The Importance of Skin
The first thought when someone mentions skin care is about beauty and a good appearance. Certainly, that is what motivates much of the billions of dollars in annual purchases of skin care products. That, however, is only a surface understanding of how important skin is to our bodies.
The more we understand about skin and how it works, the more amazing it becomes. As the body's largest and most versatile organ, skin fills many purposes to keep our bodies healthy and functioning properly.
Skin Is the Multipurpose Organ
Skin has up of three layers, each of which is entirely different in structure and functioning. We can survive in a range of environments because of the flexibility and protection of the skin.
We seldom stop to think about how amazing skin is in the way it provides so much to our existence. The skin provides the following functions:
Skin provides a barrier between our body and the environment. It protects the internal organs against toxins and debris. Specialized cells, called Langerhans cells, serve as tiny sentinels, ready to alert the body's immune system to the presence of dangerous bacteria and viruses. This is a key part of the body's immune system.
The middle layer of skin, the dermis, contains millions of nerve endings. These nerves connect to the central nerve system and continually transmit signals related to touch and sensation to the brain. There, the brain interprets these signals and tells us whether we are hot or cold, the texture of materials and provide sensations such as the wind blowing over our skin. These nerves serve as a direct link to the outside world and even allow our skin to "see" in the dark.
Lipids are the cells that store fat in the body. The third layer of skin, the subcutis, consists primarily of lipids. This layer of fat provides a reserve of fuel for the body. It also serves as a shock absorber for blows and rough contact with objects. Retention of moisture and storage of liquids occur in all three layers.
• Regulation of body temperature
A stunningly complex system of sweat glands, hair follicles and blood vessels give the body the ability to regulate its internal temperature. By constricting or expanding blood vessels, blood flow increases or decreases for cooling or heating the body. The sweat glands secrete moisture onto the surface of the skin and into hair follicles. The hairs serve as wicks to evaporate the moisture.

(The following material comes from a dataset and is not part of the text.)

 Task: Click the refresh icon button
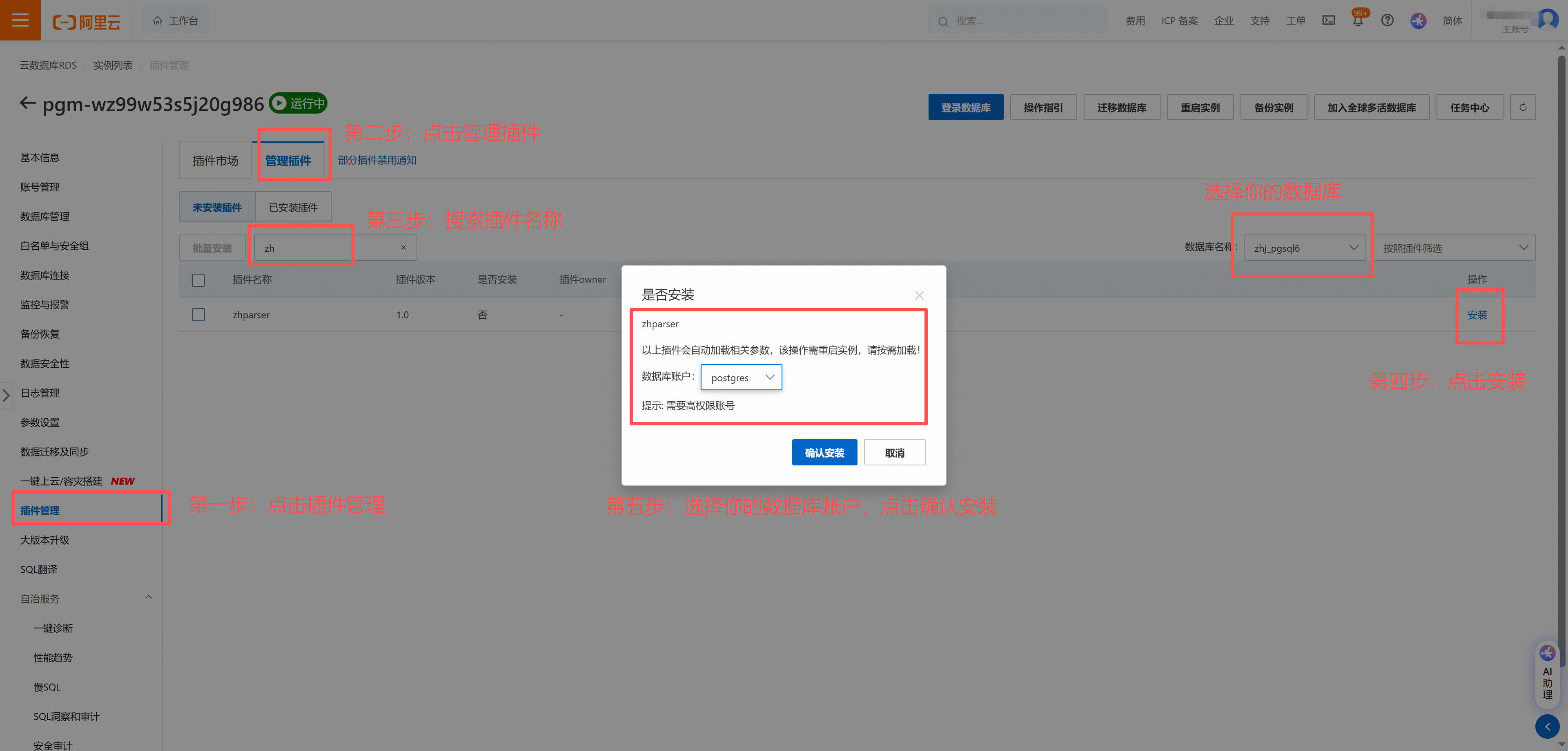(x=1522, y=107)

The cells of the epidermis absorb nitrogen, carbon dioxide and nitrogen into this layer constantly. These cells receive their oxygen supply in this way. (Environmental factors like smoking damage the skin by this diffusion.) A continual process of trapping and storing moisture provides lubrication and flexibility for the skin.
• Moisture control and barrier
The semi-impermeable barrier protects internal organs and protects from evaporation and moisture loss.
When we understand the role of moisture in these functions, the importance of skin care for sensitive skin is easier to grasp. The Simple skin care brand focuses on moisturizing for this reason.
The skin does a good job caring for itself. The more we help with moisture, the better job it can do.